Каждый день мы с сестрами и мамой сидели на пляже у гостиницы, окружив себя открытыми зонтиками. Белинда, наша мама (я постараюсь почаще так ее называть; в конце концов, она была самой собой, а не только нашей мамой), на пляже всегда скрывалась под зонтом, как и дома, когда работала в саду. Она носила белые льняные платья и убирала свои длинные седые волосы (она поседела после сорока пяти лет) в викторианский пучок, выпустив пару прядей по бокам, чтобы скрыть бесформенные мочки ушей.

Казалось, что, как и тот свадебный торт, она живет не в своем времени. Внешне она напоминала строгих, меланхоличных женщин с фотографий Джулии Маргарет Камерон: широко поставленные, опущенные глаза, овальное лицо с рельефными скулами, почти орлиный нос, бледная кожа, покрытая морщинами – как будто кто-то взял льняную бумагу, смял ее и тут же разгладил.

Она любила пляж, он успокаивал ее – дома ей никогда не удавалось достичь такого состояния. Она не купалась, не загорала и не участвовала в наших забавах, а вот гулять ей нравилось. Большую часть дня она читала – какой-нибудь поэтический сборник Эмили Дикинсон или роман одной из сестер Бронте; стопка книг аккуратно высилась рядом с ее парусиновым стулом. Когда она читала, ноздри ее трепетали, вдыхая соленый воздух. Это было самым близким подобием лечения на водах, на которое она соглашалась.

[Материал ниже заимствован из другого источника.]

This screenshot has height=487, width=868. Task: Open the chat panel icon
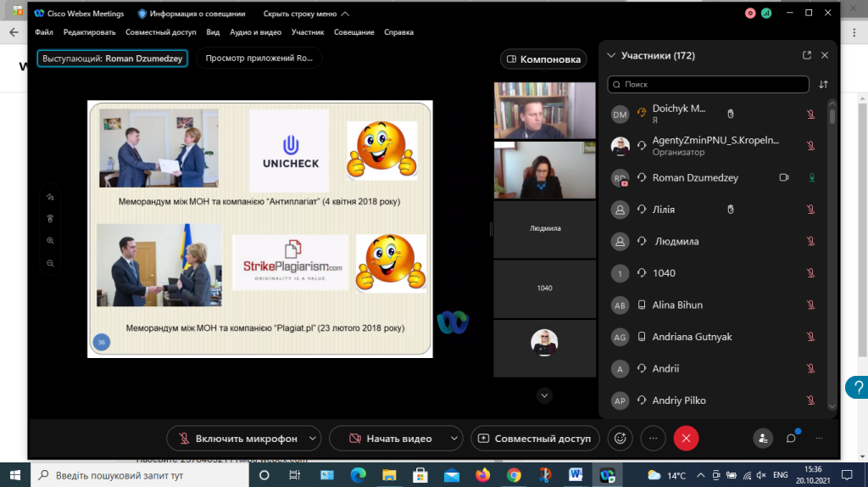click(x=791, y=439)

Мы с сестрами, такие же бледнокожие, как и мать, только темноволосые, брали себе по одеялу и зонтику и сразу после завтрака, облачившись в скромные купальные костюмы, занимали места на пляже. Там мы проводили почти весь день, там же и обедали – корзинку с едой присылали из гостиницы, эдакое декадентское пиршество: маленькие горшочки с фуа-гра, толстые ломтики ветчины и сыра эмменталь, французский багет и абрикосовый пирог. Иногда я ходила купаться со своей младшей сестренкой Хейзел, которую все звали Зили. Мы заходили в воду по пояс – плавать на глубине нам не разрешалось. Когда поднималась волна, подбираясь к нашим тогда еще весьма призрачным грудкам, мы бежали на мелководье, чтобы не пришлось сгорать от стыда от криков мамы, зовущей нас на берег.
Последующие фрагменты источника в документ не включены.